Par Le Figaro avec AFP

Le président haïtien Jovenel Moïse a confirmé aujourd’hui à son poste le premier ministre par intérim Jean-Michel Lapin, qu’il avait nommé il y a moins d’un mois suite à une motion de censure des députés contre le précédent gouvernement.

Précédemment ministre de la Culture, Jean-Michel Lapin est le troisième chef du gouvernement de l’administration Moïse, qui dirige le pays de la Caraïbe depuis deux ans. Le chef de l’Etat a annoncé la nouvelle sur Twitter et doit l’officialiser dans la journée par un arrêté présidentiel. A la mi-février, la Chambre des députés avait voté le départ du gouvernement dirigé par Jean-Henry Céant, fragilisé par de récentes manifestations qui avaient fait plusieurs morts.
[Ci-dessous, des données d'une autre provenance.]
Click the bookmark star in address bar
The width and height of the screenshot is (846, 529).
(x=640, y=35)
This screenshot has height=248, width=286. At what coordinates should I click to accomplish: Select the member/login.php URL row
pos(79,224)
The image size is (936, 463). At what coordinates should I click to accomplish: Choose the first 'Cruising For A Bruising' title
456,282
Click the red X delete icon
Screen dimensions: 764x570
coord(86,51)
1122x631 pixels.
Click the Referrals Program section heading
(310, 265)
En février, des milliers de Haïtiens ont manifesté, parfois violemment, à travers le pays pour exiger de meilleures conditions de vie et le départ du chef de l’Etat.

Le nouveau gouvernement que Jean-Michel Lapin doit composer avec le président, et qui doit ensuite être approuvé par les deux chambres du parlement, devra faire face à de nombreux problèmes comme la cherté de la vie et l’insécurité qui gangrène la capitale, en proie aux luttes entre gangs armés.
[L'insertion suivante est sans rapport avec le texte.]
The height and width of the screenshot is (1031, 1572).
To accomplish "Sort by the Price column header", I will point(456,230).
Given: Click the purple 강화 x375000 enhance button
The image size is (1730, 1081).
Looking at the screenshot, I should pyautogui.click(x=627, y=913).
L’installation d’un nouveau gouvernement est un pré-requis du Fond monétaire international pour le décaissement d’une première tranche d’aide dans le cadre du prêt de 299 millions de dollars octroyé à Haïti pour les trois années à venir. Haïti a atteint en 2018 un déficit record de 24 milliards de gourdes (près de 290 millions de dollars), alors que son budget national, le plus faible de la région caraïbe, s’élevait à 155 milliards de gourdes (1,8 milliards de dollars).